*** THE DATA Section Begins ***

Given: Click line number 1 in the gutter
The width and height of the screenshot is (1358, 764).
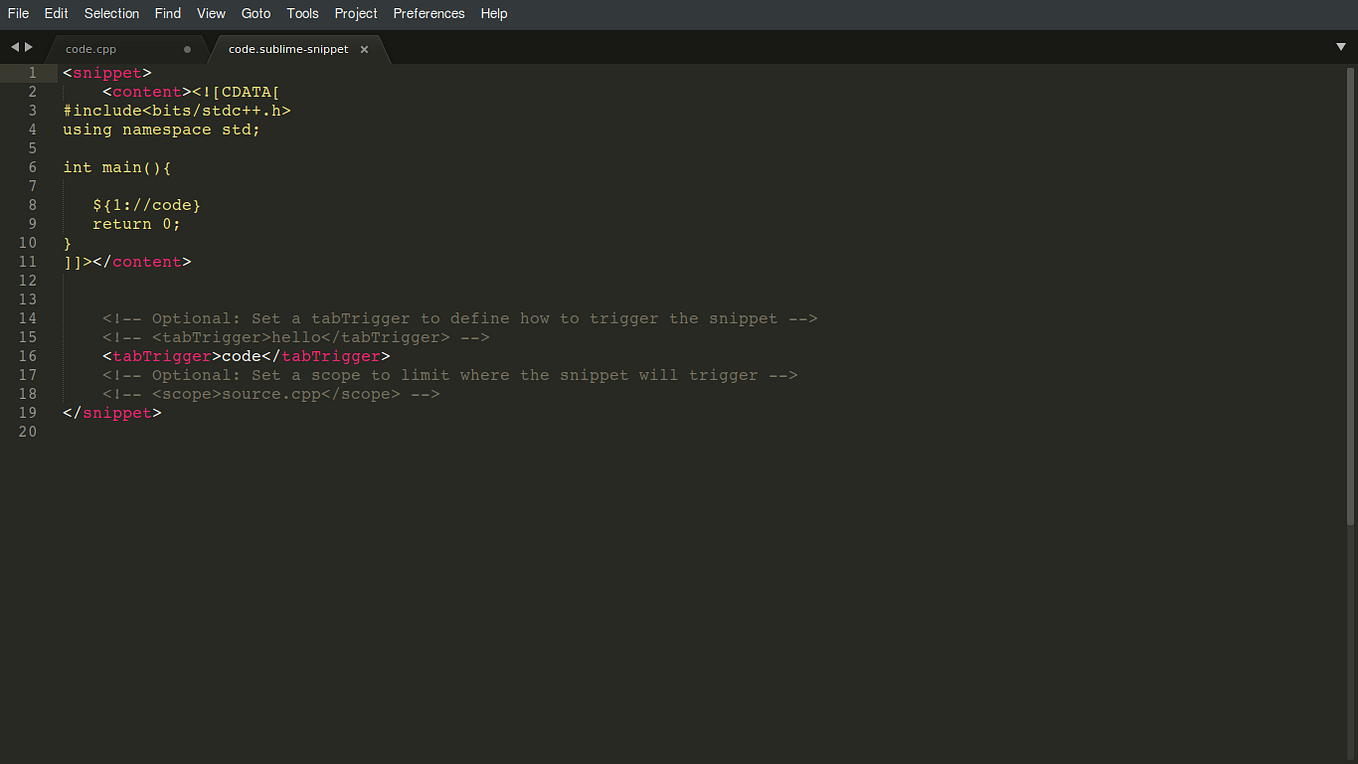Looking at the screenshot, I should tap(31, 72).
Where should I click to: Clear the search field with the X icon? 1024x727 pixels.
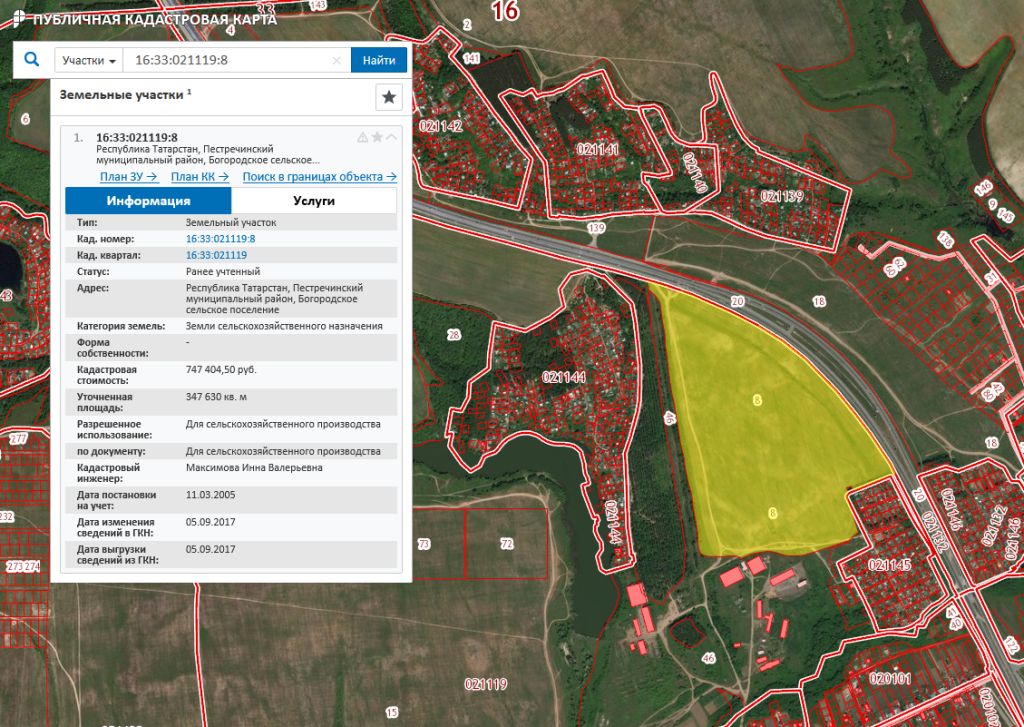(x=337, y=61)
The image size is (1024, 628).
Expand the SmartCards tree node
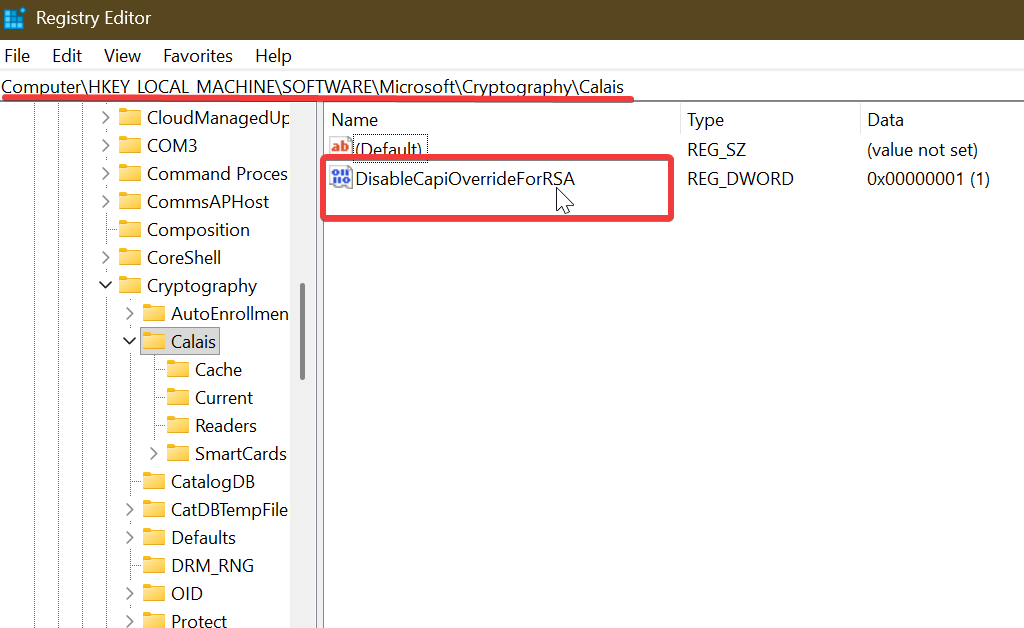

*** THE DATA Section Ends ***

*ABOUT THIS TASK*: Copy out all the data without changing anything, and drop the pictures.

*SOLUTION TO THIS EXERCISE*:
Given: Click line number 1 in the gutter
The width and height of the screenshot is (1358, 764).
Looking at the screenshot, I should tap(31, 72).
Where should I click to: Clear the search field with the X icon? 1024x727 pixels.
(x=337, y=61)
The image size is (1024, 628).
Expand the SmartCards tree node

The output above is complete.